In a report released earlier this year, the Government Accountability Office warned employees to watch out for biased investment guidance from the financial companies paid to set up and run 401(k) plans. The GAO, the investigative arm of Congress, said companies managing the plans might not be fully disclosing to participants that they are receiving third-party payments from investment-fund companies through deals sometimes called revenue sharing. These payments create a conflict of interest because some advisers may get more money from certain investment vehicles. And for the less scrupulous, that’s incentive to steer people to those investments even if they cost more or perform worse.

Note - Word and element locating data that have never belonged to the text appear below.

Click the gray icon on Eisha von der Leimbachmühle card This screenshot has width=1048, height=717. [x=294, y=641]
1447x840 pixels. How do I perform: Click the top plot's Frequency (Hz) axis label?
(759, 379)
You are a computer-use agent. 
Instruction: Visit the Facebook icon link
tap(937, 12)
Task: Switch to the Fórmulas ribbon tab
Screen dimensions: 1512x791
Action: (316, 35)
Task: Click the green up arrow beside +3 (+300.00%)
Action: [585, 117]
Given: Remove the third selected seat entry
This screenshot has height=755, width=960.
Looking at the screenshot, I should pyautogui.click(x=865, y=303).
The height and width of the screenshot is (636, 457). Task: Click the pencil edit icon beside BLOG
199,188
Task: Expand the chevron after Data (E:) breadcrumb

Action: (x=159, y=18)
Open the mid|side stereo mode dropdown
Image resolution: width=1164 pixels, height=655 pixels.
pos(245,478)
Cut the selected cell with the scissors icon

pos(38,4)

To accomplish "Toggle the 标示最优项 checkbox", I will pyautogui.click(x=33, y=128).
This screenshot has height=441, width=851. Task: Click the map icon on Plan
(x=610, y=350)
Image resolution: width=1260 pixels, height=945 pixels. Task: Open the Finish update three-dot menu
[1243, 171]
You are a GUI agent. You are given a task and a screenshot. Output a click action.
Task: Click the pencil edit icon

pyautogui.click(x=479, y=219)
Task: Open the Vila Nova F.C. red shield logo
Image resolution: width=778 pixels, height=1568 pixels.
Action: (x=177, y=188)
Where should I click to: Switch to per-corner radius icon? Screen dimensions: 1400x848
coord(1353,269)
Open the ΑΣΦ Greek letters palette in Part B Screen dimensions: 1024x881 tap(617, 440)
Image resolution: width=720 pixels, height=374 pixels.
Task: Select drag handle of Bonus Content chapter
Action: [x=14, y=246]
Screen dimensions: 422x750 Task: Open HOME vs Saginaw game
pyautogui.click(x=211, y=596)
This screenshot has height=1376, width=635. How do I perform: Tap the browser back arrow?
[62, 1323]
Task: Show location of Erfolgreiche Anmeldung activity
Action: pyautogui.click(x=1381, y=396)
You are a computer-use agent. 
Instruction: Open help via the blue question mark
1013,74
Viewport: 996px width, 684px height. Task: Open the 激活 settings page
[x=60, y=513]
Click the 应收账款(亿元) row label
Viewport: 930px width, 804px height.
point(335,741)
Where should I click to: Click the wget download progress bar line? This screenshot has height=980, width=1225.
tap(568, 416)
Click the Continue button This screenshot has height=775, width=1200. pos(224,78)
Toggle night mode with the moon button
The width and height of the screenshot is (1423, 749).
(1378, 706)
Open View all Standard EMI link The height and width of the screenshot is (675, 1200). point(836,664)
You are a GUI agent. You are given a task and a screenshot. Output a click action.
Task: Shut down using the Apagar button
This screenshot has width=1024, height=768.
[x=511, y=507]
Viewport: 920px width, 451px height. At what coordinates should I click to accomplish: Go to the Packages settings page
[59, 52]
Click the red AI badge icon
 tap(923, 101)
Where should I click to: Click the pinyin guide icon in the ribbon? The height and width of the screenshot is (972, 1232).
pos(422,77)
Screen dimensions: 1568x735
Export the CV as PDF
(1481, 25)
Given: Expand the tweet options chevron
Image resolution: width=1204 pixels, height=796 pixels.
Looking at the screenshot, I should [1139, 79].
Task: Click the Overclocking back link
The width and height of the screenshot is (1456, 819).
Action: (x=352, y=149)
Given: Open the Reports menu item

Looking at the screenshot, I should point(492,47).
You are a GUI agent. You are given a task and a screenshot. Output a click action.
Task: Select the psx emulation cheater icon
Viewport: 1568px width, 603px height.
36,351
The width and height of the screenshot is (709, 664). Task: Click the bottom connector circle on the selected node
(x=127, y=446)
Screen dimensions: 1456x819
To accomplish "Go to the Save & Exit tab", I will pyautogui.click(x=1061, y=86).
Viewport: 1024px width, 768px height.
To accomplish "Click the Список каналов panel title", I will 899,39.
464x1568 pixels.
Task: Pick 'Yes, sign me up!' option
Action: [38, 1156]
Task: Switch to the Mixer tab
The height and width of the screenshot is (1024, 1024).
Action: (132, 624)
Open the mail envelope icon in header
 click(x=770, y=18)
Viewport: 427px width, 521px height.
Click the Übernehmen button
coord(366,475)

Borzi said she’s confident that the new rule provides strong safeguards to prevent advisers from slanting investment recommendations or steering people into options that pay the adviser higher fees. If an employee gets individual investment advice, it has to be in that person’s best interest and tailored to his or her particular needs.
The Labor Department is counting on this new rule, which becomes effective Dec. 27, to encourage more employers to offer personalized, individual investment advice to their workers. Doing so could improve investment results by eliminating errors such as poor trading strategies and inadequate diversification. The department estimates that increased use of investment advice would reduce investment mistakes by between $7 billion and $18 billion annually.
The new rule just makes common sense. We know, not just from anecdotal evidence but also from various surveys and studies, that people are unsure how to invest for retirement. I’m hoping employers will make the effort to give their workers affordable access to good and unbiased advice.